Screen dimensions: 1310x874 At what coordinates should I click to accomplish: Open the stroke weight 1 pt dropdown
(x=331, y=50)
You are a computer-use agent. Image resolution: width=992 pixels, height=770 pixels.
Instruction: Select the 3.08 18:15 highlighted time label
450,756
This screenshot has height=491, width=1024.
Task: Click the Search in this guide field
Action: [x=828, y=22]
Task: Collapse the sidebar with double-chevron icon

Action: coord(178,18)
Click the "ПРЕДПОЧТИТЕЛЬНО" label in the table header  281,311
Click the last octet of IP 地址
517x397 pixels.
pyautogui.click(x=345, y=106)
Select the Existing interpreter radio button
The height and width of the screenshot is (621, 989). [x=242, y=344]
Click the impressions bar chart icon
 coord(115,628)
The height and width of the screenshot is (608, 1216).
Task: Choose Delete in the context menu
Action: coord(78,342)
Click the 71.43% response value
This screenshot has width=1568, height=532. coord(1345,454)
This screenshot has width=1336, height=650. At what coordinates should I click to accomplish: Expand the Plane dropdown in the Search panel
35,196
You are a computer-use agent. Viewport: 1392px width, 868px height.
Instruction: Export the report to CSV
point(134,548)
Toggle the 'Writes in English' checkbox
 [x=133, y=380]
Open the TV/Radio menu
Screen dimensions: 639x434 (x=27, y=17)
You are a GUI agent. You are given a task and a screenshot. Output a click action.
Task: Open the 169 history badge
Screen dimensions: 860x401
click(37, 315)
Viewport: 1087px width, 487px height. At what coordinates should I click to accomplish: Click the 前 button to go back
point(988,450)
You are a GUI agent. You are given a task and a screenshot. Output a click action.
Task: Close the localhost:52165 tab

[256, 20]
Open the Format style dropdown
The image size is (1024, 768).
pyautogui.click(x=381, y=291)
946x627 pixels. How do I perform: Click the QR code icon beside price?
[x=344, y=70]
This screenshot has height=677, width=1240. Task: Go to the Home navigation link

* What you will do: Take the listing above and repeat exactly the lines from the one containing "This screenshot has width=1336, height=650." through the one containing "Task: Open the 169 history badge", both included.

* Exercise response:
This screenshot has width=1336, height=650. At what coordinates should I click to accomplish: Expand the Plane dropdown in the Search panel
35,196
You are a computer-use agent. Viewport: 1392px width, 868px height.
Instruction: Export the report to CSV
point(134,548)
Toggle the 'Writes in English' checkbox
 [x=133, y=380]
Open the TV/Radio menu
Screen dimensions: 639x434 (x=27, y=17)
You are a GUI agent. You are given a task and a screenshot. Output a click action.
Task: Open the 169 history badge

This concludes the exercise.